Die positiven Effekte im Einzelnen sind insbesondere:

  • Steigerung einer Bodengesundheit und -fruchtbarkeit
  • Erosionsschutz
  • Kohlenstoffspeicherung
  • Diversifizierung der Ernteerträge und Einkommensdiversifikation
  • Erhöhte Flächenproduktivität, aufgeteilt auf unterschiedliche Ertragskomponenten
  • Schaffen von Lebensräumen für mehr Biodiversität
  • Klimaanpassung und Schutz vor Dürren durch Schatten und Verbesserung des Mikroklimas
  • Wasserqualitätsverbesserung und verringerte Nitratauswaschung
  • Landschaftsgestaltung: vielfältige Strukturen statt monotoner Agrarlandschaft

Alle diese Aspekte haben eine hohe Relevanz für NRW, denn es werden etwa 47% der Flächen in NRW landwirtschaftlich genutzt. Insbesondere in hügeligen Gebieten Nordrhein-Westfalens können AFS dazu beitragen, die Erosionen zu reduzieren. Bei den immer häufiger auftretenden Extremwetterereignissen und der Zunahme von Trockenperioden können AFS in Nordrhein-Westfalen zur Klimaanpassung beitragen und die Auswirkungen von Hitze und Dürre abmildern. Zudem können verringerte Nitratauswaschungen ins Grundwasser eine zusätzliche Lösungsstrategie für „rote“ Gebiete ausmachen. Nordrhein-Westfalen hat eine reiche Artenvielfalt, und Agroforstsysteme können, wie oben erläutert, dazu beitragen, diese Vielfalt zu schützen. Hinzu kommt, dass Agroforstsysteme die landschaftliche Schönheit von Nordrhein-Westfalen verbessern und somit den Tourismus in der Region fördern können.

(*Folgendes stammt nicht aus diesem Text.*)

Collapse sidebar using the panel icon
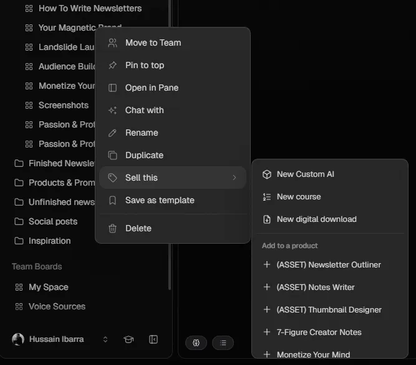The height and width of the screenshot is (365, 416). [153, 339]
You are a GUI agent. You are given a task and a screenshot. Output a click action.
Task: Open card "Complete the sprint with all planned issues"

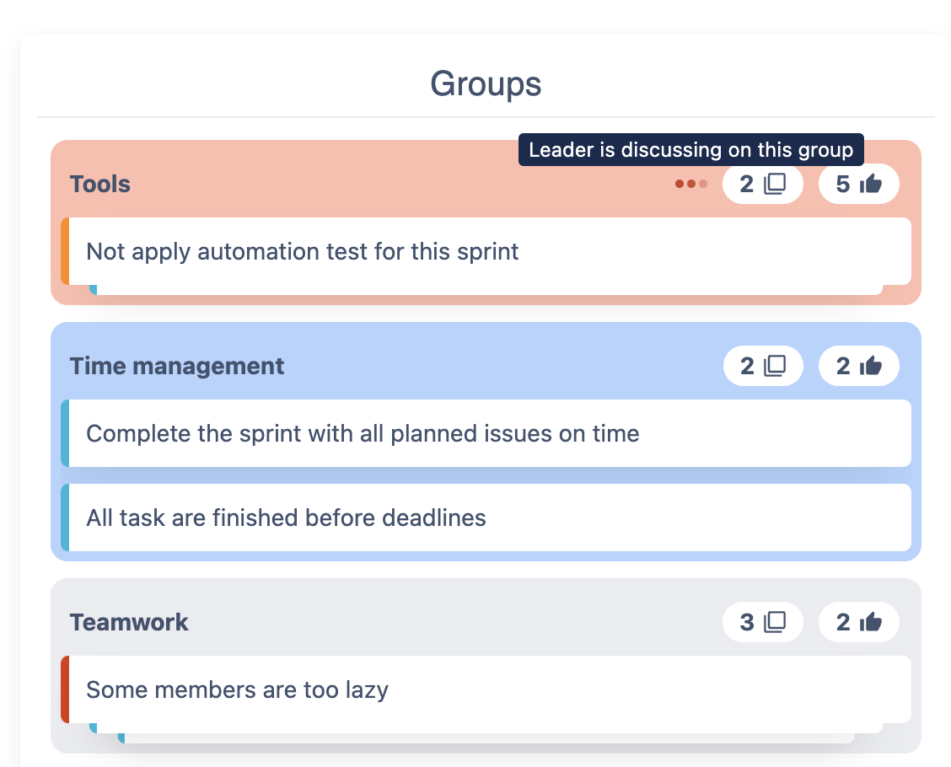[x=363, y=433]
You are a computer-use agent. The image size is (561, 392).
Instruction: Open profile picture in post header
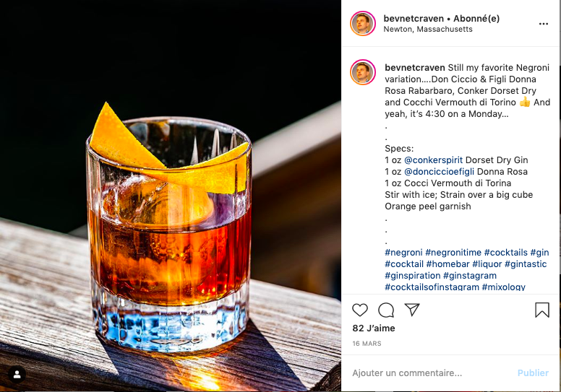click(x=363, y=24)
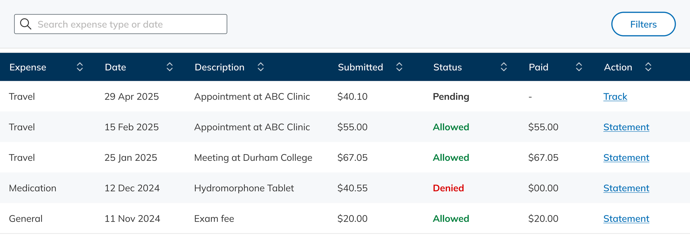View Statement for 15 Feb 2025 expense
This screenshot has width=690, height=235.
(x=626, y=127)
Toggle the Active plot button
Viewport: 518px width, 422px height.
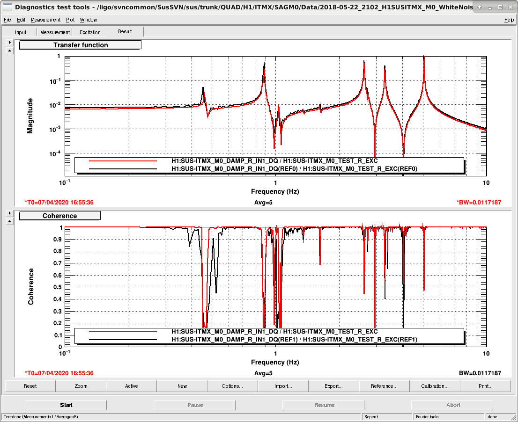tap(131, 386)
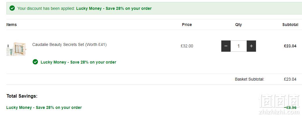Click the item price £32.00
Image resolution: width=302 pixels, height=117 pixels.
point(187,46)
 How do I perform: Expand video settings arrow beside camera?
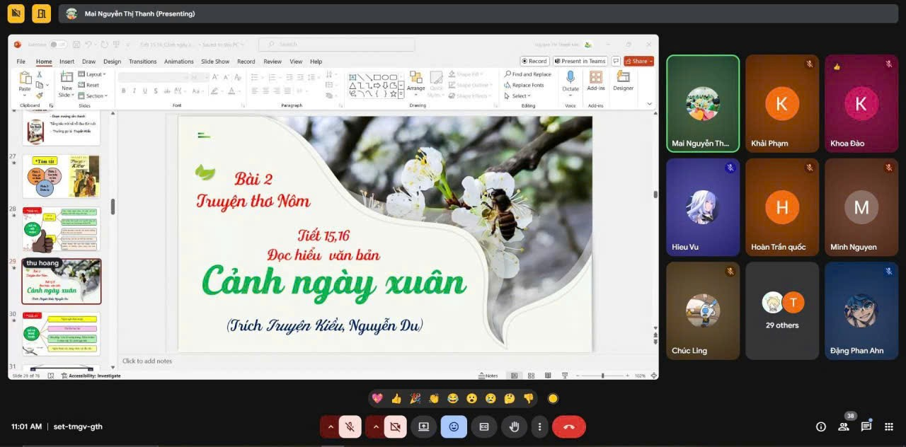tap(375, 426)
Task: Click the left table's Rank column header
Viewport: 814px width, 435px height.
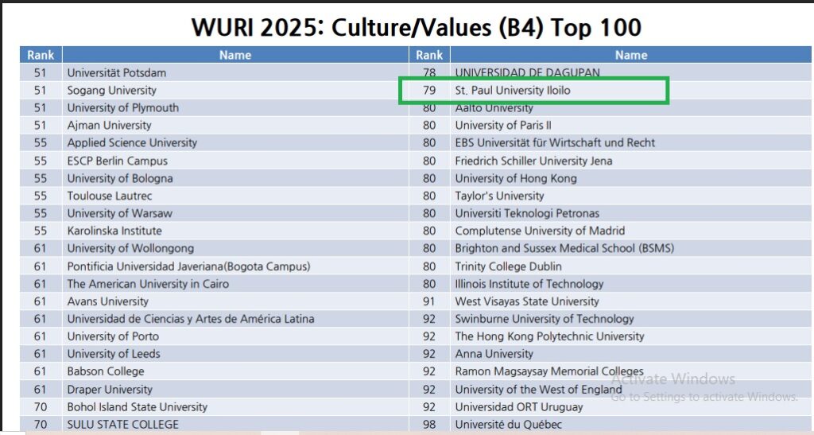Action: (x=41, y=55)
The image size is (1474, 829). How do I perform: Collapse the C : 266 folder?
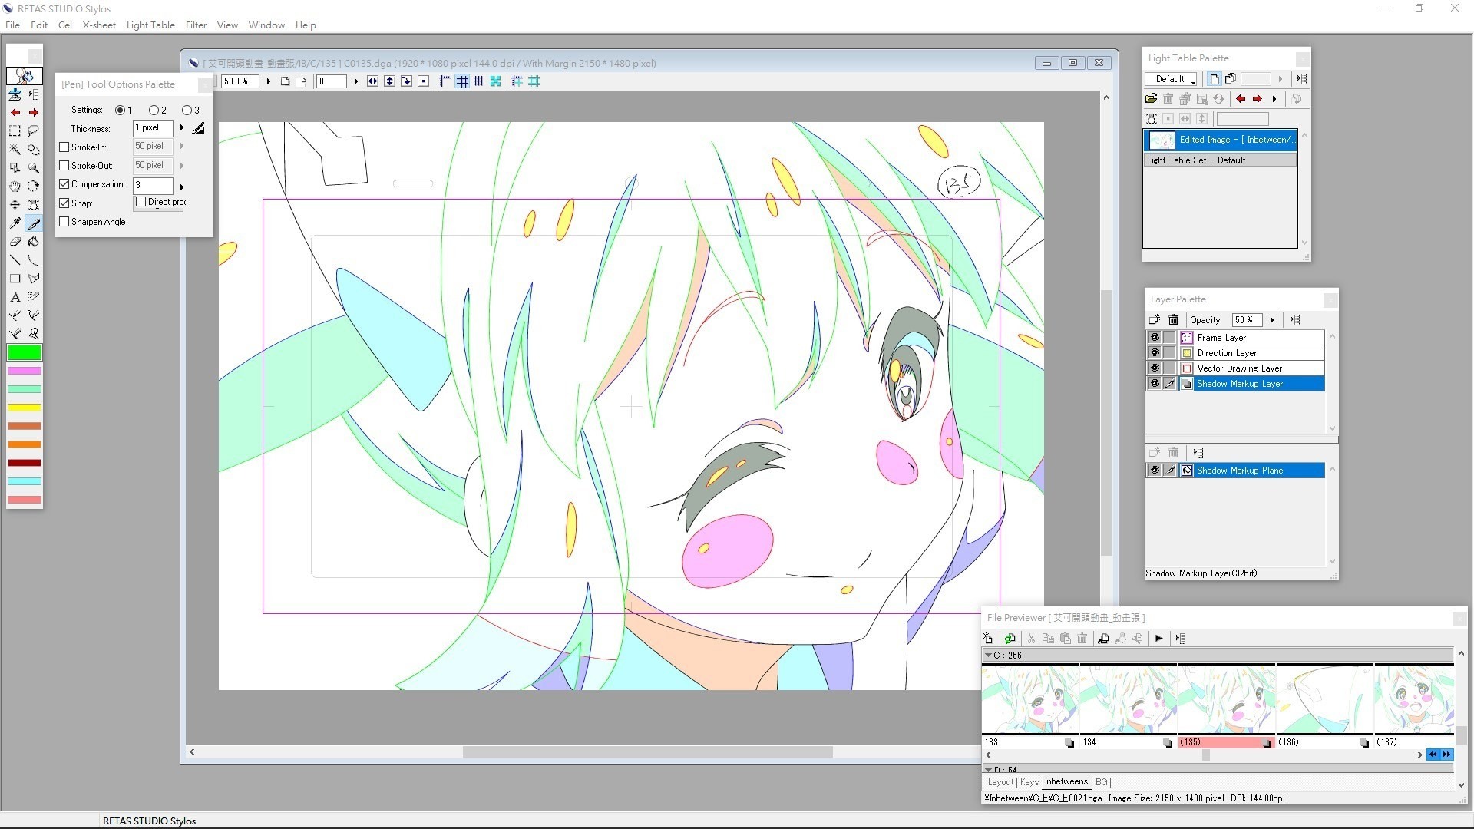(x=989, y=656)
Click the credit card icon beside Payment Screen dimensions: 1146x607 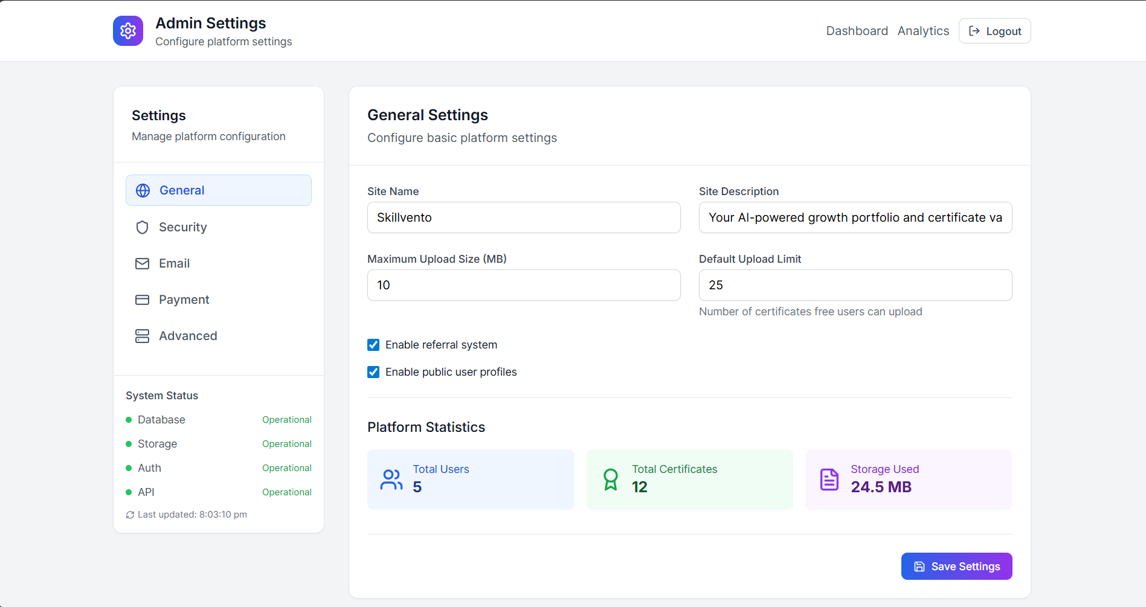pyautogui.click(x=143, y=300)
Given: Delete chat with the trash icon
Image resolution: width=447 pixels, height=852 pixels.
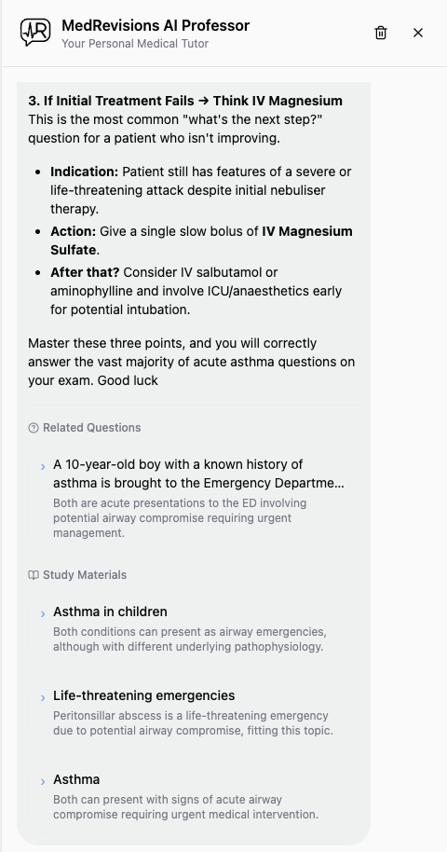Looking at the screenshot, I should click(x=381, y=33).
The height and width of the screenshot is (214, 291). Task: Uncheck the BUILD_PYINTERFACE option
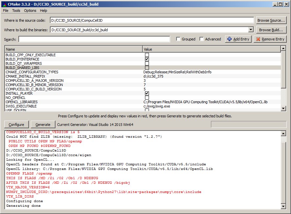[147, 59]

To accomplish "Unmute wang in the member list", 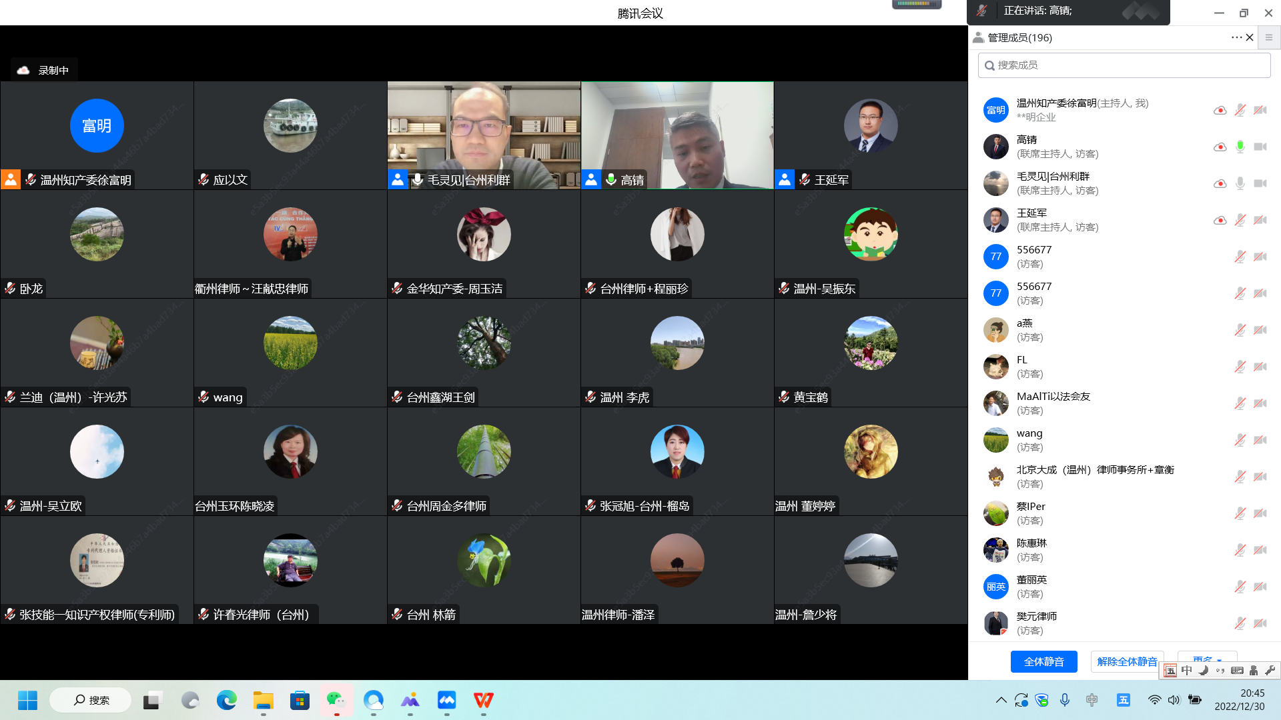I will pyautogui.click(x=1240, y=440).
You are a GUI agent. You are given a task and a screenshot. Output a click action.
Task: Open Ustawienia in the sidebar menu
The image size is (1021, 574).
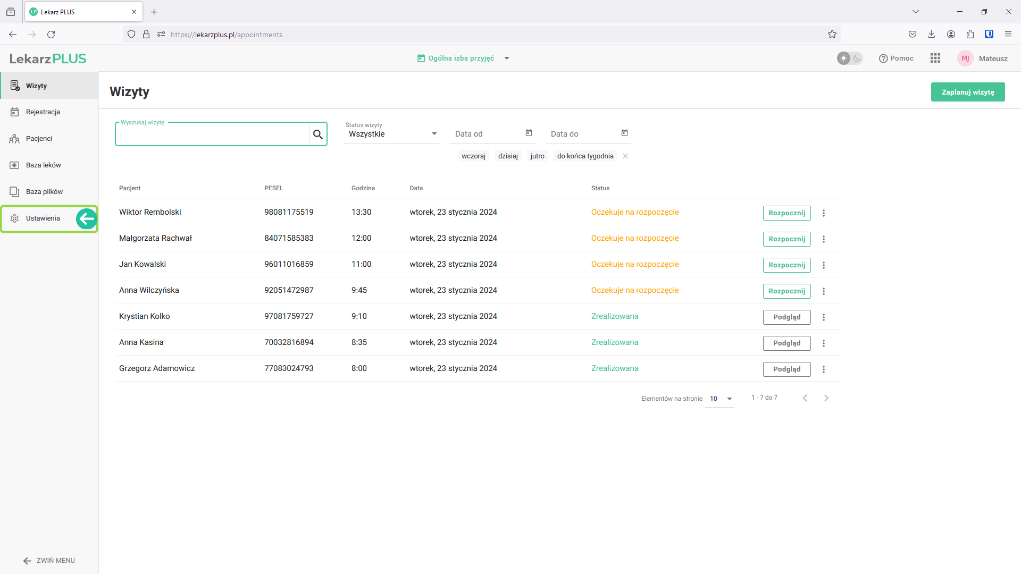click(43, 218)
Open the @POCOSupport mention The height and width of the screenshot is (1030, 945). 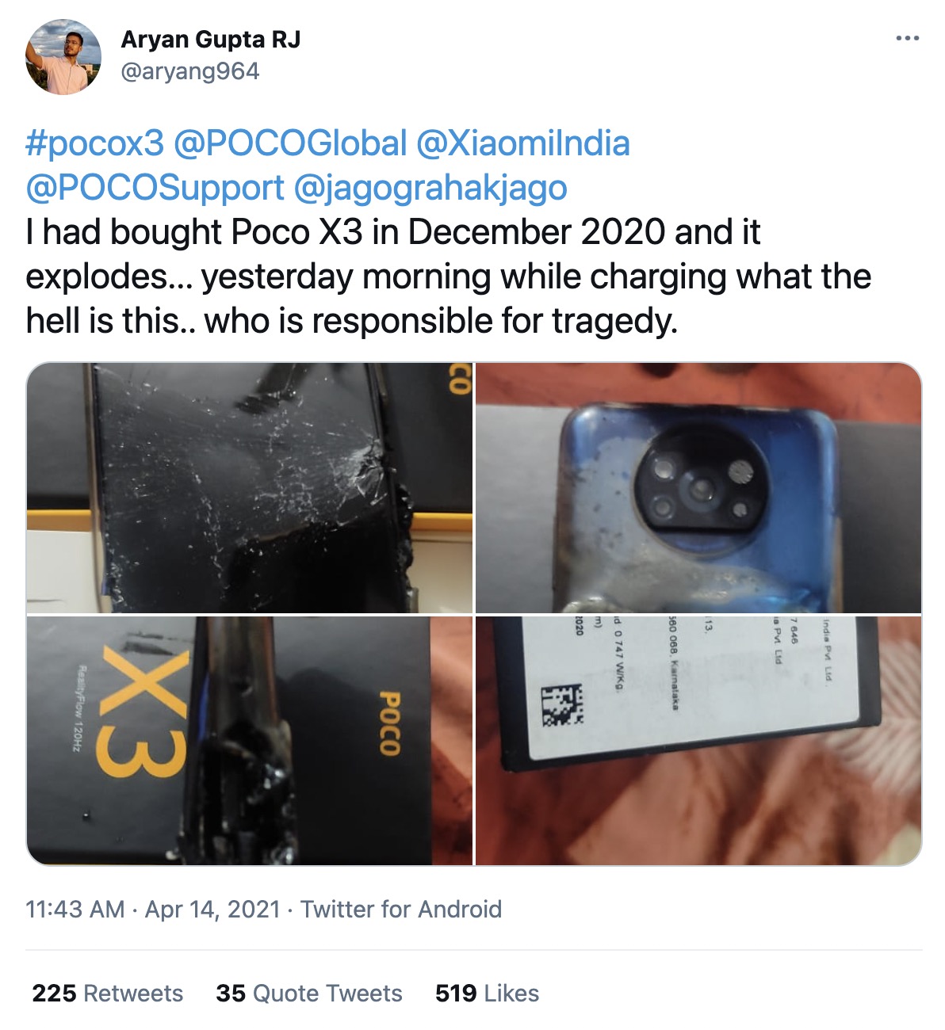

Agroforstsysteme müssen besser gefördert werden!

Wir begrüßen, dass die Bundesregierung die von der Europäischen Union schon seit 2007 geschaffene Möglichkeit, Agroforstsysteme zu fördern, nutzt. Allerdings müssen die Förderprogramme besser ausgestaltet und weiterentwickelt werden, damit die damit verbundenen Effekte erreicht werden können. Die Bundesregierung hat das Ziel formuliert, dass zwischen 2023 und 2026 jährlich durchschnittlich 50.000 ha landwirtschaftliche Flächen in Agroforstgehölzflächen umgewandelt werden. Davon sind wir noch weit entfernt, bis Mitte 2023 sind lediglich 50 ha neue Flächen dazu gekommen.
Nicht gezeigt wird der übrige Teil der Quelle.